- _Work item_: Given the records below, the lines starting at the line with "The image size is (698, 405)." and ending at the line with "the flag icon" should be output exactly, both end lines kept and pictures left out.

- _Task material_:
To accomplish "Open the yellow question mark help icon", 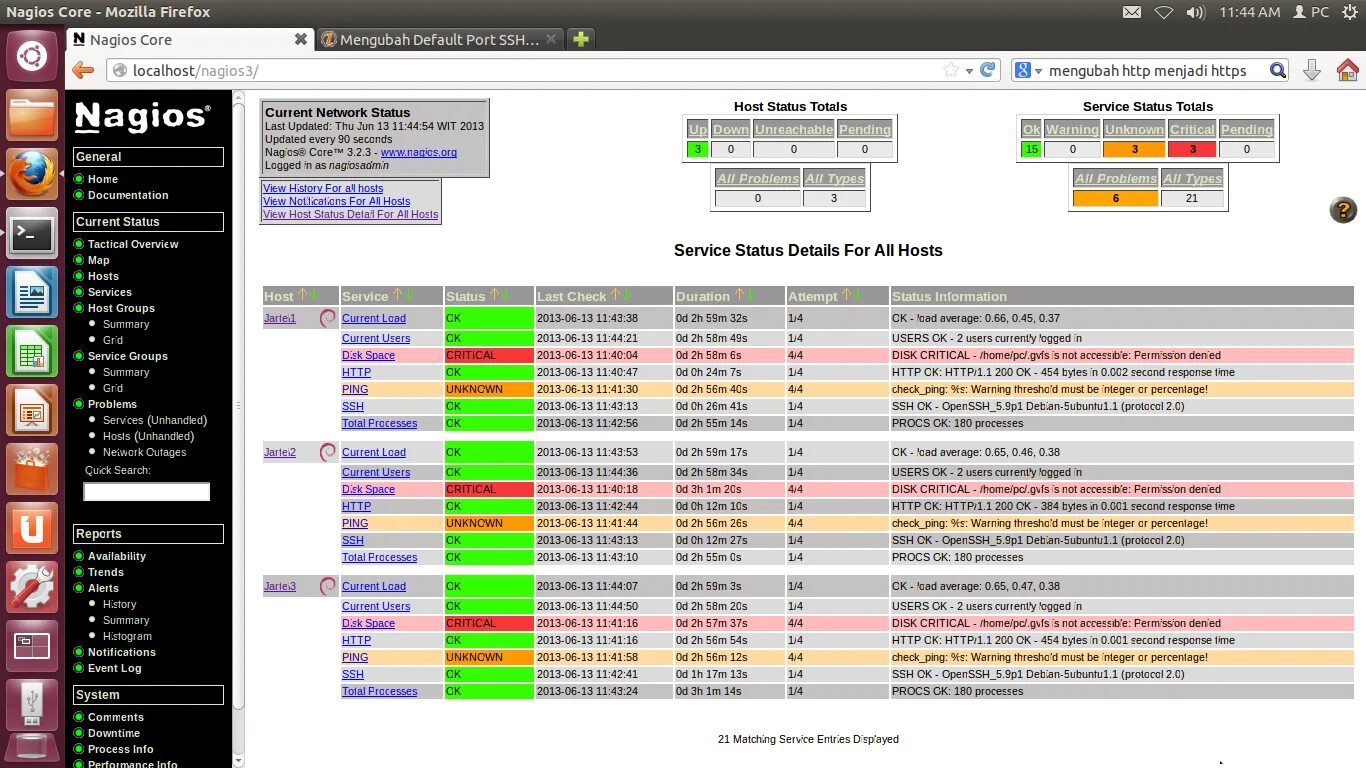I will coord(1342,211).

* * *

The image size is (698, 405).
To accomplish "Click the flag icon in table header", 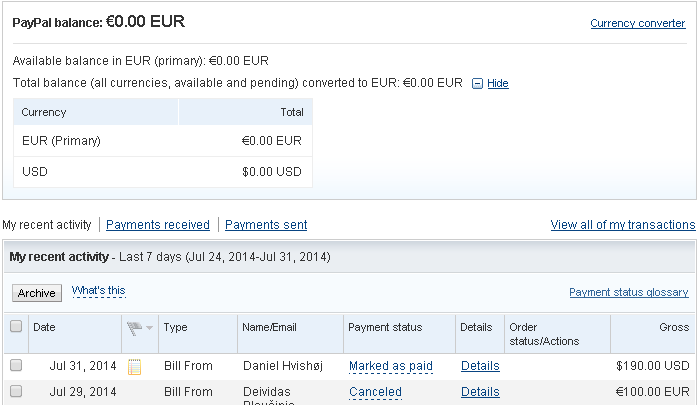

...

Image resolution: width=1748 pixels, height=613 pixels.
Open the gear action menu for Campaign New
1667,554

- _Output below_:
The image size is (698, 405).
To accomplish "Click the flag icon in table header", 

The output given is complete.